Work instructions -> Give the lines again exactly as they appear, beginning at the one with "Given: Open the" and ending at the last line of the records.

- - -

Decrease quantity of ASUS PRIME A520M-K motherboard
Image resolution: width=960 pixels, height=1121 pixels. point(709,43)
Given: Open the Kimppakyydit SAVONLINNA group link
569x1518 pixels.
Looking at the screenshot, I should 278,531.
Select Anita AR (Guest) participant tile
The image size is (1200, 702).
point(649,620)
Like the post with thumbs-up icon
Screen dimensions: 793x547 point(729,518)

- - -

Answer section ->
Given: Open the Kimppakyydit SAVONLINNA group link
569x1518 pixels.
Looking at the screenshot, I should 278,531.
Select Anita AR (Guest) participant tile
The image size is (1200, 702).
point(649,620)
Like the post with thumbs-up icon
Screen dimensions: 793x547 point(729,518)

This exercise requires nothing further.